Here's a fun fact about me: when I was in the fifth grade, I won my elementary school's spelling bee and got to go the regional spelling bee downtown. When you're 10 years old and a nerd for all things school, this is a big deal.
As former spelling bee champ and current professional writer, I cringed when I read a recent article from the BBC News about how spell check and other technology are ruining entire generations when it comes to spelling, or, as the writer phrases it, how technology has given birth to an "auto-correct generation."
Now, don't get me wrong. I'm not claiming that I don't use spell check. In fact, I was recently complaining to my husband about how I don't like the way spell check has affected my own writing by making me rely less on my own abilities and more on the red or green squiggly line that pops up on my computer screen when I've made a mistake.

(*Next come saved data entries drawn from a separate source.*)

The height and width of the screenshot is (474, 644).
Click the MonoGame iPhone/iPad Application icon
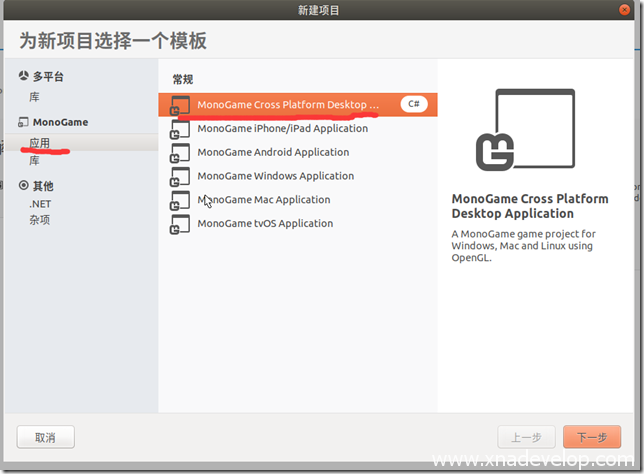(x=180, y=129)
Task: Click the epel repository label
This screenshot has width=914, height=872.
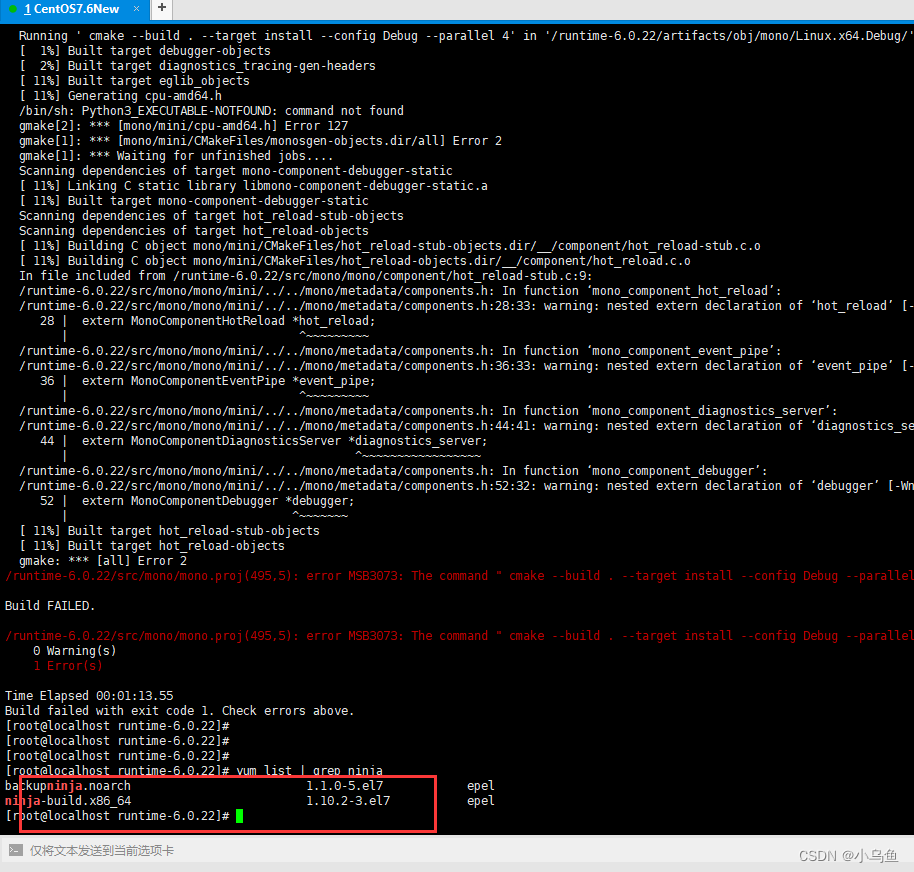Action: click(481, 785)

The problem isn't necessarily the use of spell check -- it's our (collective "our") growing inability to spell correctly or proof our own work without it.
I think these few sentences really hit the point home:
"Today's tough economic climate means that poor spelling on a CV is fatal, as it says that an individual cannot produce work to a given standard, no matter how highly qualified they might be. Language used by a company or person is a reflection of their attitude, capabilities and skill."Poor spelling has superficial ramifications as well as personal and professional ramifications. It's one thing to misspell a word in a text message to your friend, but can anyone really afford to make an error on a resume or cover letter these days?
I don't think so. But is that just because I'm a bit of a writing/spelling/grammar snob? What do you think about this "auto-correct generation"?